I spent the afternoon at a conference named Safe Students, Safe Schools sponsored by the Adler Graduate School in the Twin Cities. The conference was designed to address the issue of bullying in our schools; however, the goal was not only to mollify the many facets of the bully, as much as it was about exploring the whole process of identification. We often forget about the human nature of the bully when all of our energy is spent focused upon addressing the needs of the victim. Today’s conference intended to speak upon the many facets of the issue. The speakers were strong minded and provided wonderful resources to address the topics of the day. Like any conference there was a desire for more definition, more reason for attending, more need to recognize the burden of addressing such an issue in our schools without trivializing the actual label of the process. There seems to be strong commitment to raising awareness in the schools, but sadly, the execution of solution often falls short and the problem becomes a minimized initiative rather than a recognized need.

When I attend sessions like today I often personalize my reaction to the process. I think of my classroom and how I respond to my students on a daily basis. Today, I naturally thought of those students I find most troubling, the ones that interfere with the process of my classroom, the individuals whose sole purpose is, in my mind, to play a power game against my abilities and inevitably label themselves alone, as hostile and disruptive. I think of those situations that interfere with my teaching. I imagine those scenarios that have me wishing I could have the student removed rather than deal with their constant behavior issues throughout the day. I fail to think about their contributions as a human being and focus more upon their insubordinate angst. And then it happens, a speaker takes us along a different course of action. A person, a human being spends time baring their soul, telling their personal story of their child as a student in the classroom, from their perspective as a caring parent.

Tom Mauser’s son Daniel was not a bully, far from it. He was, and is, in Tom’s mind a thriving young man, filled with vigor and energy to capture the attention of his loving father and mother, and younger sister. Daniel Mauser is dead. He was a victim of the Columbine tragedy that took the lives of 13 people on a typical school day. Tom is quick to point out he does not want to ‘white-wash’ this personal tragedy by calling it an incident. He is adamant in telling us that before he begins the story of ‘that day’ that we as audience recognize it as a tragedy and nothing less. Tom Mauser is a real human being with the courage to speak to an audience of strangers, though active listeners, and relive the story of the day he lost his son to a shooting at Columbine High School in 1999. Tom Mauser then proceeded to bring all of us the horrific details of the day he lost his son, starting with pictures of his birth and through the early years leading up to his young age of 15 at the hands of the assailants. What is important to recognize here is that Tom began this whole story reflecting upon what was on his mind that day. He was attending a conference. He didn’t imagine that this day would begin and end the way it did, losing his son in a high school big enough to hide a percentage of its population on a typical school day.
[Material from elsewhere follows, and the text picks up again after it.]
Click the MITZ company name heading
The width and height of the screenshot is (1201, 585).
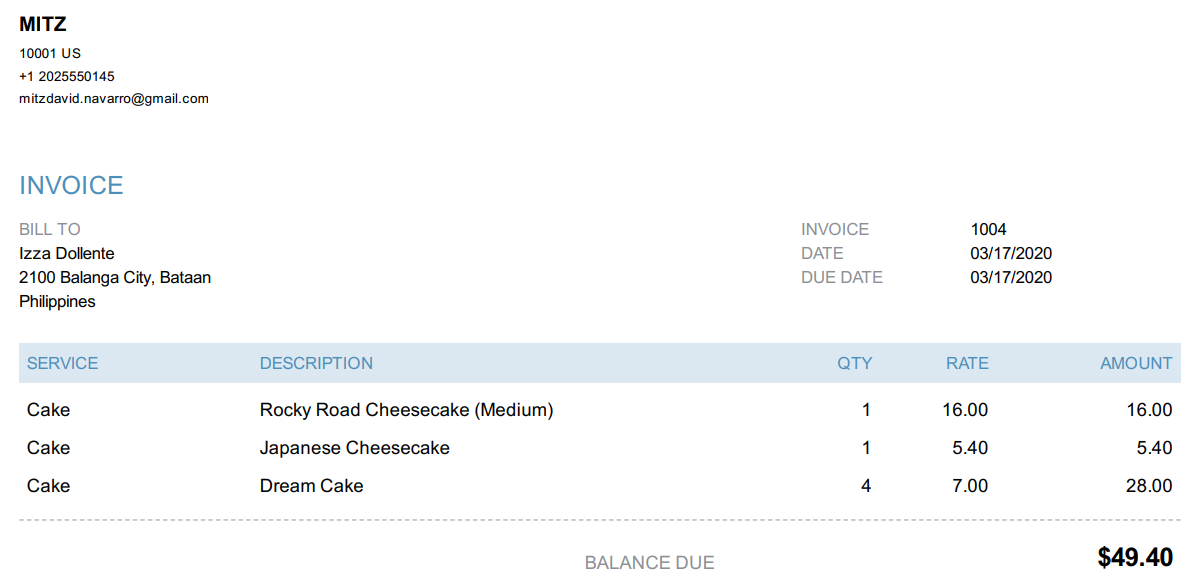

I listened to Tom as I thought about my school and the potential for such a tragedy. I thought about my students and found myself thinking about ways to approach those students I wanted nothing to do with. I thought about why I became a teacher, and realized those are the challenges that I certainly signed up for when I chose this career. I thought about my own family and how easily I find my priorities becoming skewed when I fail to focus upon what is important in my life. I thought about calling my son and daughter. I then thought, thank God I am attending this conference on a Saturday.